■ **Exercise**
Write out the records that appear below, verbatim and complete, but without pictures.
== Given data
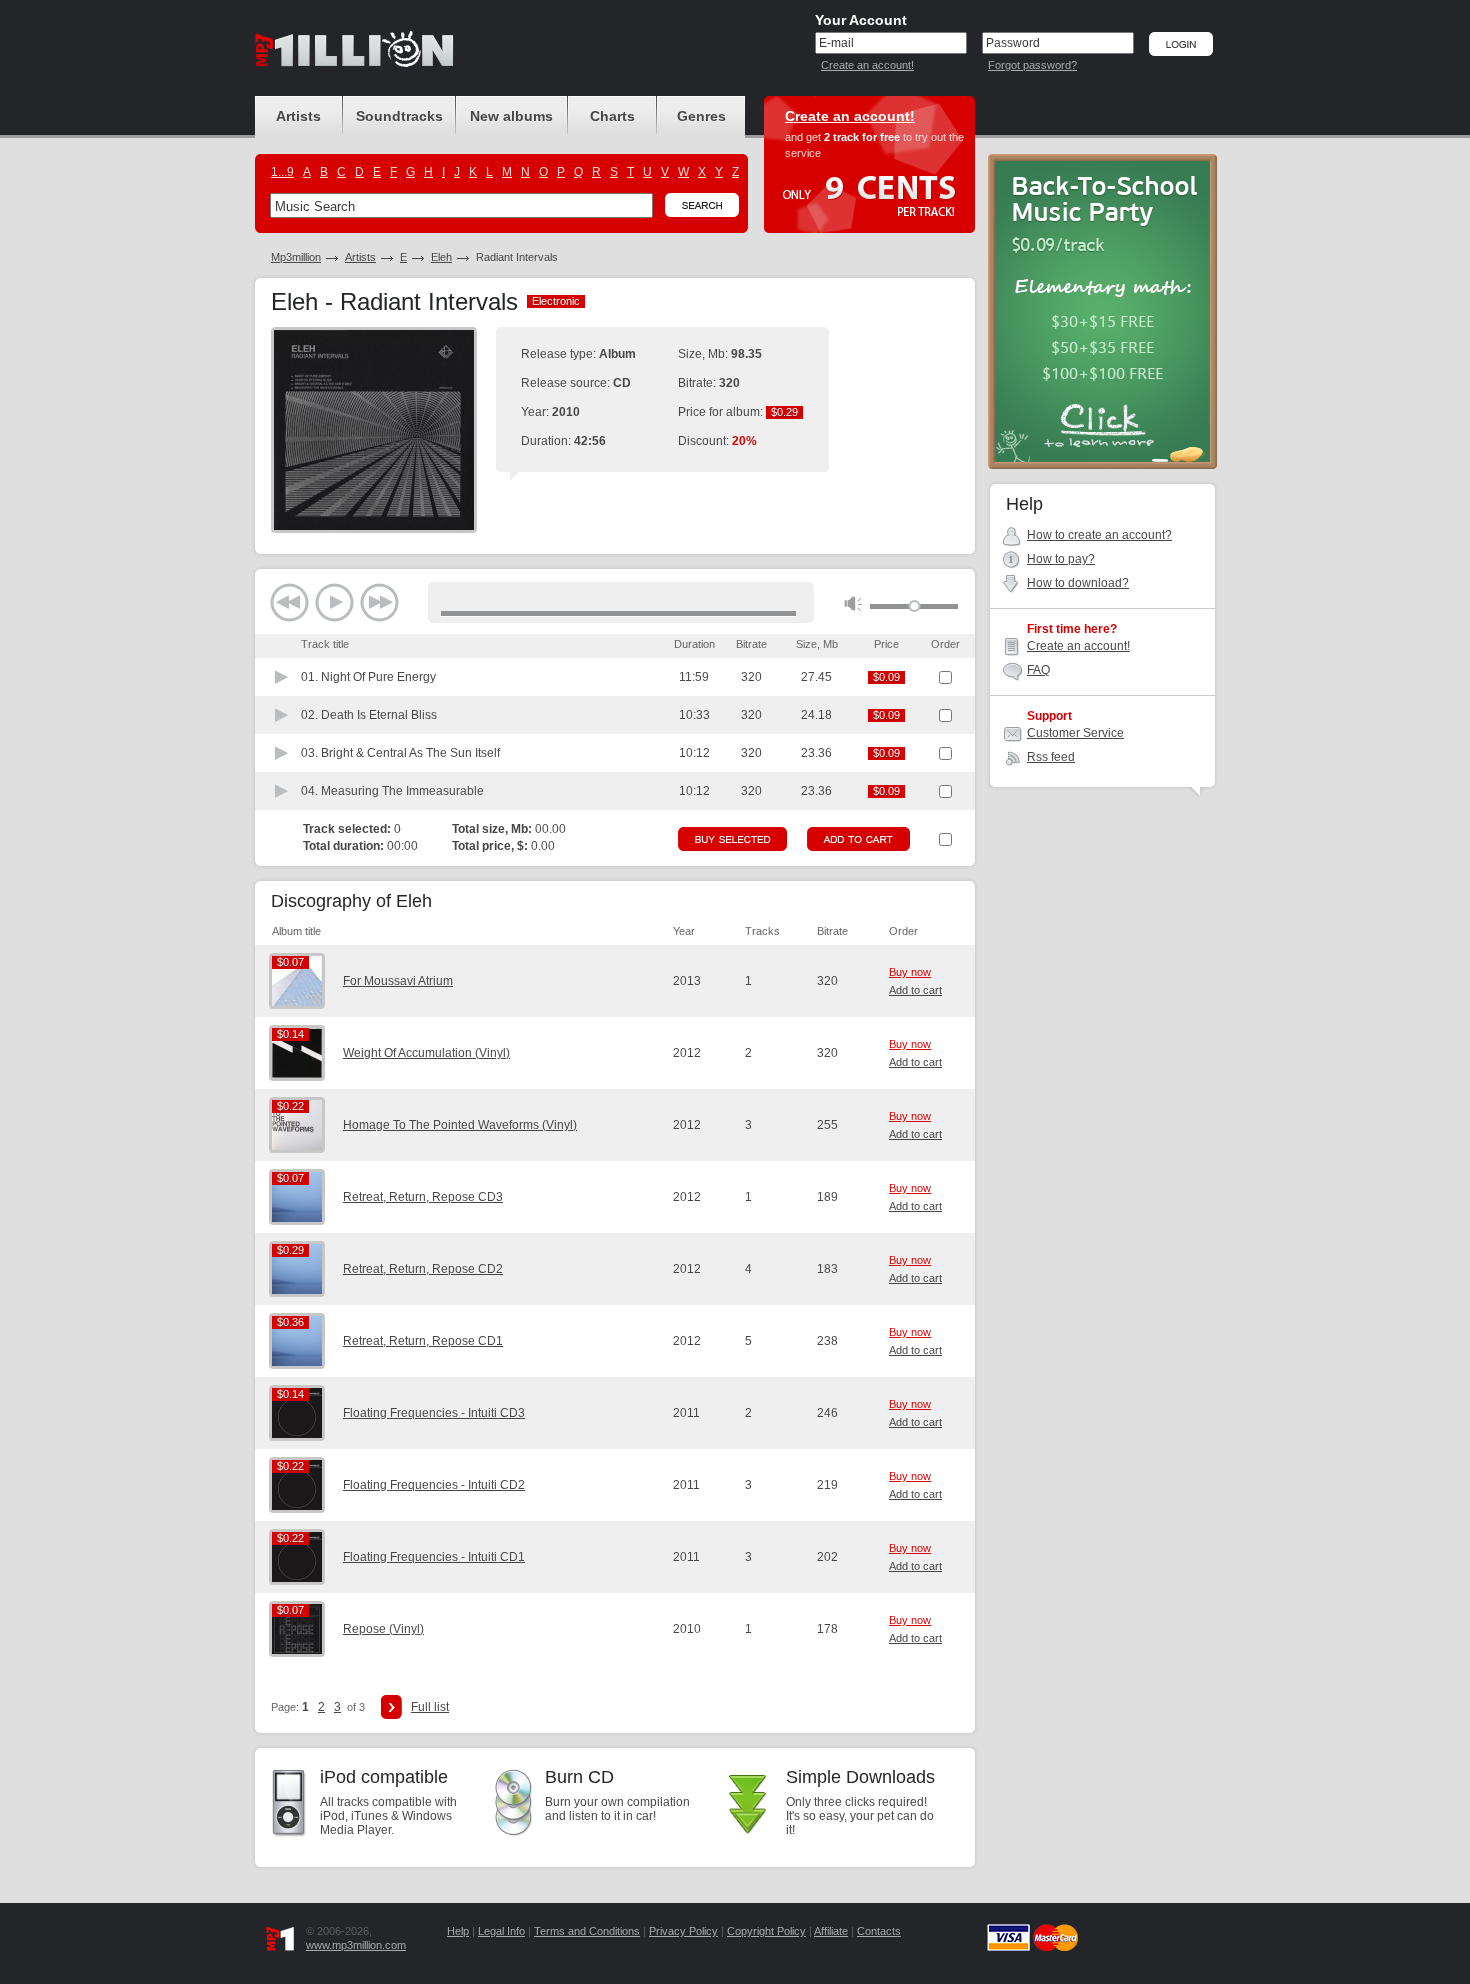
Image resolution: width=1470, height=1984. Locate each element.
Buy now (910, 972)
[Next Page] (391, 1707)
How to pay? (1061, 559)
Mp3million (296, 257)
====
■ **Written solution**
Image resolution: width=1470, height=1984. Locate each element.
Buy now (910, 972)
[Next Page] (391, 1707)
How to pay? (1061, 559)
Mp3million (296, 257)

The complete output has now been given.